Ameena obeyed and crawled beneath the large bed, now toppled over beside the door, making a small triangle of space. There were clumps of dust and a spider's web there with its maker sitting in the center. Ameena didn't think to scream because of it. She watched the large booted feet from beneath the bed shuffle on the wood floor, then jumped an inch as Umi screamed.

The doorway darkened for a moment, and Ameena saw two more feet enter, just as large as the others. They wore the same boots and trousers as the tall man hurting her mother, and they spoke in the tall men's language. Ameena covered her ears and closed her eyes.

There was a thump, and the floor shook as one of the tall men fell. Ameena opened her eyes. A tall man lay on the floor, staring at her with blank eyes, his throat open, and oozing red blood. His lips parted as if he were speaking, and then they stopped moving forever.

Umi wept. The second tall man helped her to her feet and brought her a chair to sit on.

”It's fine now,” the man said in Kalaea. ”You're okay. Everything is okay. And your son will be fine. Look, the man is dead, he can't hurt you.”

The good tall man's arm was bleeding where the other man had cut him below the shoulder. A sword lay bloody on the floor. Ameena heard it hum softly, like a bumblebee.

The man patted Umi's shaking hands and moved to pick up Farod. In the man's massive arms and against his giant frame, Farod was an infant. ”Follow me,” the man said.

Umi held her arms out for Farod, but the man shook his head.

”I'll carry him. We need to get you somewhere safe.
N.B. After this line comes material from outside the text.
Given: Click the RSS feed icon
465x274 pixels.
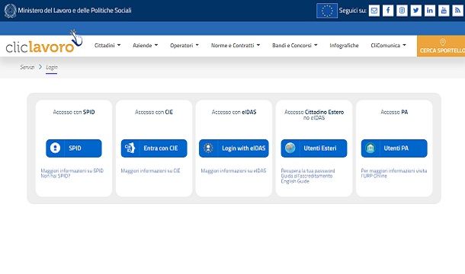Looking at the screenshot, I should coord(457,11).
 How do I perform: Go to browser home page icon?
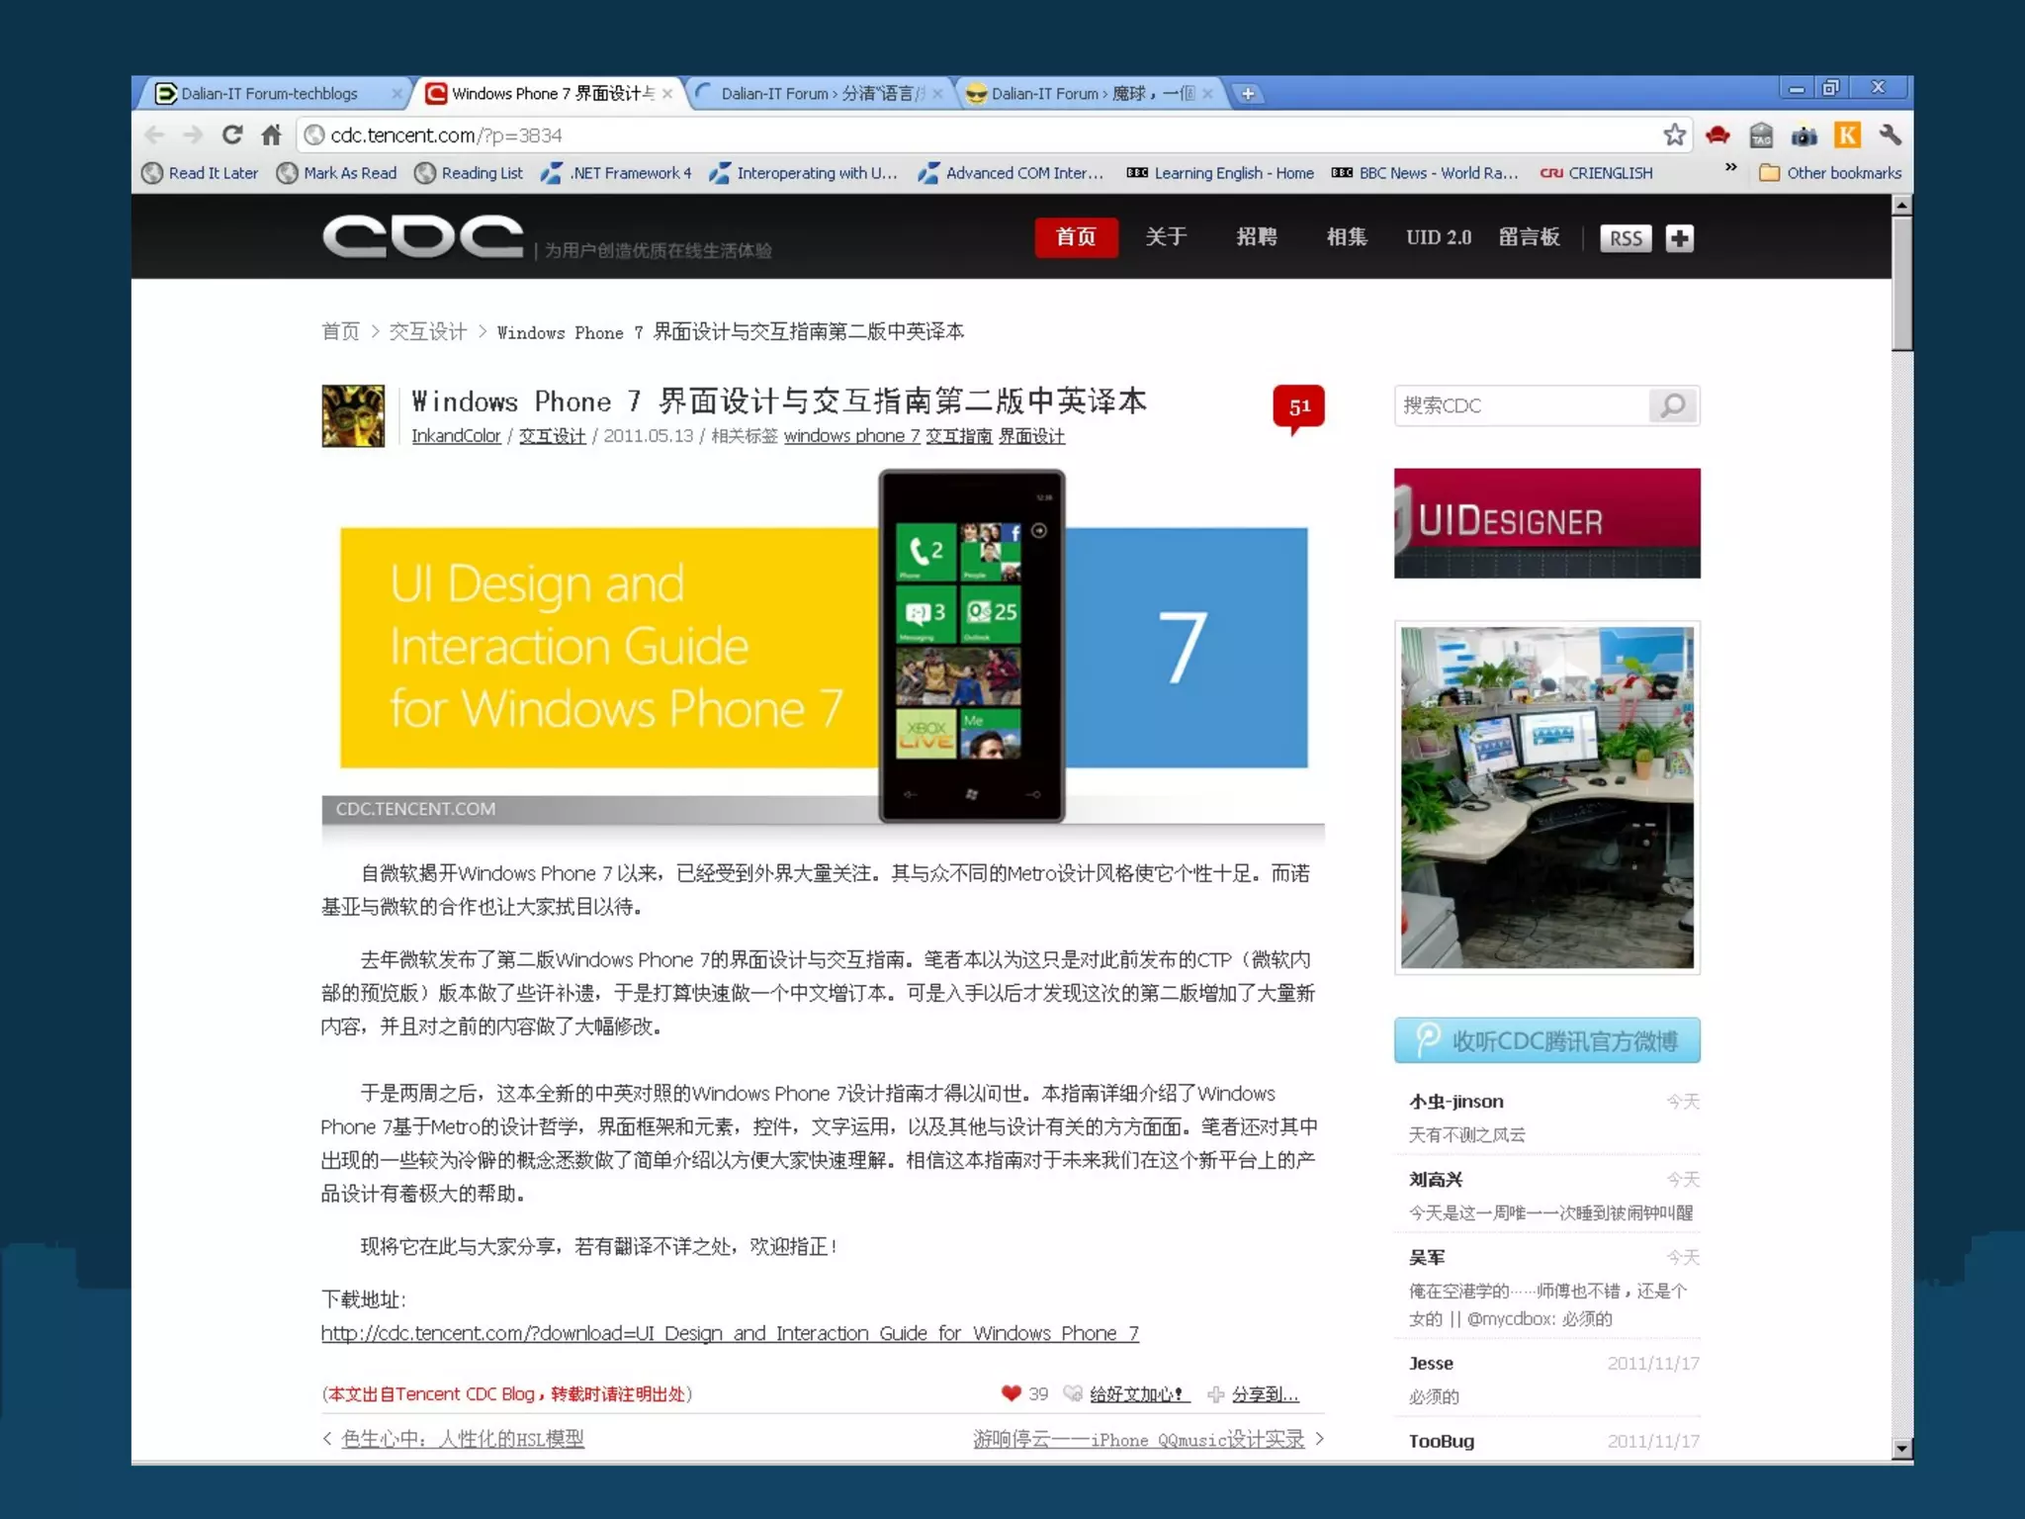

Trust me.”

Umi nodded and grabbed Ameena's hands, pulling her from beneath the bed, and scooped her up altogether. The tall man carried Farod through the door with Umi following.

”Cover her eyes,” said the man, and Umi did so.

”Where are you taking us?” she asked.

Ameena focused on her mother's breathing and the bubum-bubum-bubum of her heart.

”Just outside the village.”

Captain Idar Bell launched his long spear and it struck through the helmet of Ayyid Almina. The spearpoint tore through the metal and into the bone and onward to the brain, and Ayyid fell as the light left him. He was the first casualty of the Battle of Isaf.

Aslak Tandberg watched Ayyid die and ran after him to claim the abandoned curved sword, but Abdul Lateef, a friend of Ayyid, saw Aslak pulling the sword from Ayyid's dead hand. Aslak bent down and his backplate rose to expose a bit of bare waist, and Abdul threw his spear and it landed in the small of Aslak's back, driving through until it emerged from his belly. Aslak fell over Ayyid and in less than a second the two dead men were swarmed by more looting soldiers.